Collected data entries:
——————————
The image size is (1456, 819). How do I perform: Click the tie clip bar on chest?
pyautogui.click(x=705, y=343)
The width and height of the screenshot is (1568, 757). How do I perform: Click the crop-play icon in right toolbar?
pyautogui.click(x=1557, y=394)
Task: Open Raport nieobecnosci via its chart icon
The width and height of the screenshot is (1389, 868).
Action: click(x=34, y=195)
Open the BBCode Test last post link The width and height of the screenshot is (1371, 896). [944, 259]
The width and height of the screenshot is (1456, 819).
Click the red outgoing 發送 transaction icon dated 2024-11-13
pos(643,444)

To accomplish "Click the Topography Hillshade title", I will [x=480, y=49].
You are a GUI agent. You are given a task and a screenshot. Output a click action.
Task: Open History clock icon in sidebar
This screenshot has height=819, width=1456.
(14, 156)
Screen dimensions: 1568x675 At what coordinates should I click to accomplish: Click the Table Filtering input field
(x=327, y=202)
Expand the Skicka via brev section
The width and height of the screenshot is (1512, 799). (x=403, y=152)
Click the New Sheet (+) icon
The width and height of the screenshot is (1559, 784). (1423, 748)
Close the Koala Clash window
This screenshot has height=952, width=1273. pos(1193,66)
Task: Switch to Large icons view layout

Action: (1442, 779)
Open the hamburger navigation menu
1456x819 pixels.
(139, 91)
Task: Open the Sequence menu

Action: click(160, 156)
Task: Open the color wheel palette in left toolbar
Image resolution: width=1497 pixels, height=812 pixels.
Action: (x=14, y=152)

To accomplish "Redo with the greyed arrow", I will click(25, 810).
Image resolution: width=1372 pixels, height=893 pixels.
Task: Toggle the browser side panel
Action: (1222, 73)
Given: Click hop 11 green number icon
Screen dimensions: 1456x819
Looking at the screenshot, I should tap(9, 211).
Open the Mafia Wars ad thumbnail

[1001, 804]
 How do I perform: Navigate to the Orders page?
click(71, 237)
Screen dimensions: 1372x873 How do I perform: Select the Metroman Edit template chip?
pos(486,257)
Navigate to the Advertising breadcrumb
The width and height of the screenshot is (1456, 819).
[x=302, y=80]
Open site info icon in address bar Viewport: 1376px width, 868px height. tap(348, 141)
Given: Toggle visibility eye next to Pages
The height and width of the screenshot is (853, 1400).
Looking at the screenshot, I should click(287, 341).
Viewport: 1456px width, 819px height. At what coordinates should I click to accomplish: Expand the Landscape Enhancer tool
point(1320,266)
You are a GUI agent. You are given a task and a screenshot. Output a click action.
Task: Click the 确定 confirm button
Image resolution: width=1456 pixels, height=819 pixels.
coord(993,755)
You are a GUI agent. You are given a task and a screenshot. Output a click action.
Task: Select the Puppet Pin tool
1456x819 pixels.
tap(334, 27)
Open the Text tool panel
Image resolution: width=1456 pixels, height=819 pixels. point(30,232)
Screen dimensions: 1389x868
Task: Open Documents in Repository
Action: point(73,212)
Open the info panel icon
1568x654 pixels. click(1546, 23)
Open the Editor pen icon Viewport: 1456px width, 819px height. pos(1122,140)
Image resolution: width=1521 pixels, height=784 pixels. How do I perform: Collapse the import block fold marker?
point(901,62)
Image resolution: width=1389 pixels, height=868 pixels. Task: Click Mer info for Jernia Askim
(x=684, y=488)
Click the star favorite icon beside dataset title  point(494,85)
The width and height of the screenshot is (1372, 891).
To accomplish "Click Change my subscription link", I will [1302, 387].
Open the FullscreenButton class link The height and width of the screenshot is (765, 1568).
——————————
Transcribe, exactly and without additions, the lines of the records above, beginning with the line that contains "Task: Open the Sequence menu" and ending with the line that contains "Given: Toggle visibility eye next to Pages", both included.

Task: Open the Sequence menu

Action: click(160, 156)
Task: Open the color wheel palette in left toolbar
Image resolution: width=1497 pixels, height=812 pixels.
Action: (x=14, y=152)

To accomplish "Redo with the greyed arrow", I will click(25, 810).
Image resolution: width=1372 pixels, height=893 pixels.
Task: Toggle the browser side panel
Action: (1222, 73)
Given: Click hop 11 green number icon
Screen dimensions: 1456x819
Looking at the screenshot, I should tap(9, 211).
Open the Mafia Wars ad thumbnail

[1001, 804]
 How do I perform: Navigate to the Orders page?
click(71, 237)
Screen dimensions: 1372x873 How do I perform: Select the Metroman Edit template chip?
pos(486,257)
Navigate to the Advertising breadcrumb
The width and height of the screenshot is (1456, 819).
[x=302, y=80]
Open site info icon in address bar Viewport: 1376px width, 868px height. tap(348, 141)
Given: Toggle visibility eye next to Pages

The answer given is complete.